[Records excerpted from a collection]
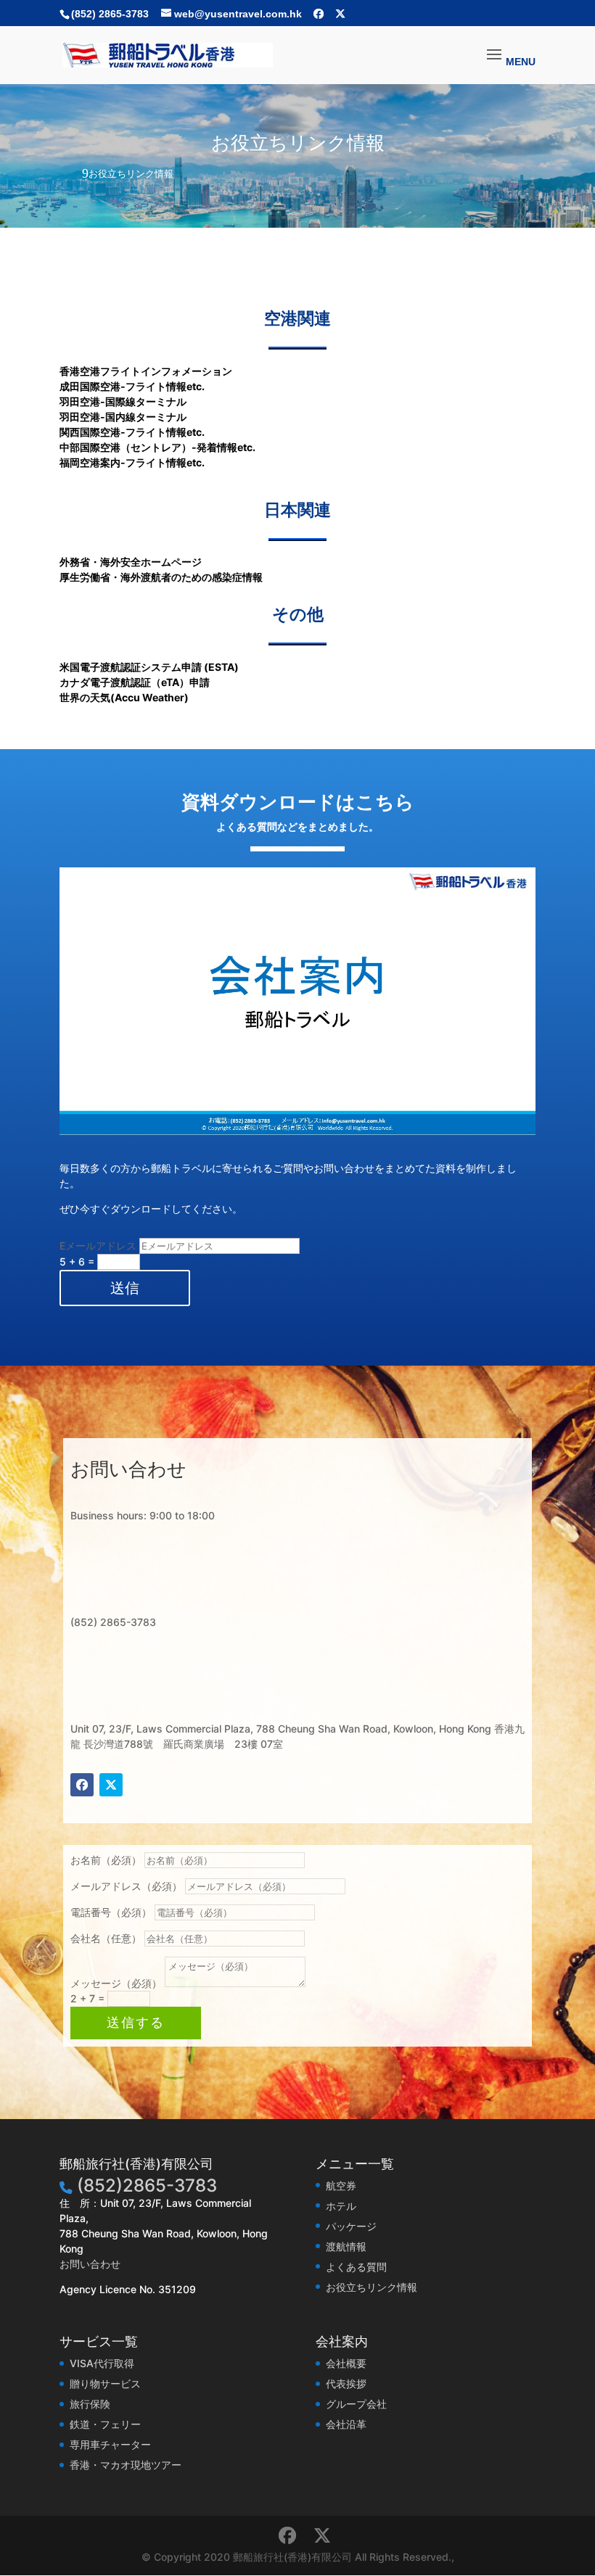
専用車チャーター (110, 2444)
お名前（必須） (105, 1860)
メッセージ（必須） (116, 1983)
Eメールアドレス (98, 1245)
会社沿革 (346, 2424)
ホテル (341, 2206)
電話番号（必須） (111, 1912)
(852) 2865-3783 (110, 14)
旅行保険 (90, 2404)
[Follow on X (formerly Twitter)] (111, 1784)
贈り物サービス (105, 2383)
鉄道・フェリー (105, 2424)
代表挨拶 (346, 2383)
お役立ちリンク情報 (371, 2287)
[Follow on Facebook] (82, 1784)
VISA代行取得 (102, 2363)
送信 (124, 1288)
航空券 (341, 2185)
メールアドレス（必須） (126, 1886)
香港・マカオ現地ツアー (125, 2465)
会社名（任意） (105, 1938)
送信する (136, 2022)
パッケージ (351, 2226)
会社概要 (346, 2363)
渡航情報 (346, 2246)
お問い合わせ (90, 2264)
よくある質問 (356, 2267)
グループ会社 (356, 2404)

What is needed: Repeat, word for word and with no pictures, only the lines running from the beginning of the data to the line that contains "会社概要 (346, 2363)".

Result of the task:
専用車チャーター (110, 2444)
お名前（必須） (105, 1860)
メッセージ（必須） (116, 1983)
Eメールアドレス (98, 1245)
会社沿革 (346, 2424)
ホテル (341, 2206)
電話番号（必須） (111, 1912)
(852) 2865-3783 (110, 14)
旅行保険 (90, 2404)
[Follow on X (formerly Twitter)] (111, 1784)
贈り物サービス (105, 2383)
鉄道・フェリー (105, 2424)
代表挨拶 (346, 2383)
お役立ちリンク情報 (371, 2287)
[Follow on Facebook] (82, 1784)
VISA代行取得 (102, 2363)
送信 (124, 1288)
航空券 (341, 2185)
メールアドレス（必須） (126, 1886)
香港・マカオ現地ツアー (125, 2465)
会社名（任意） (105, 1938)
送信する (136, 2022)
パッケージ (351, 2226)
会社概要 (346, 2363)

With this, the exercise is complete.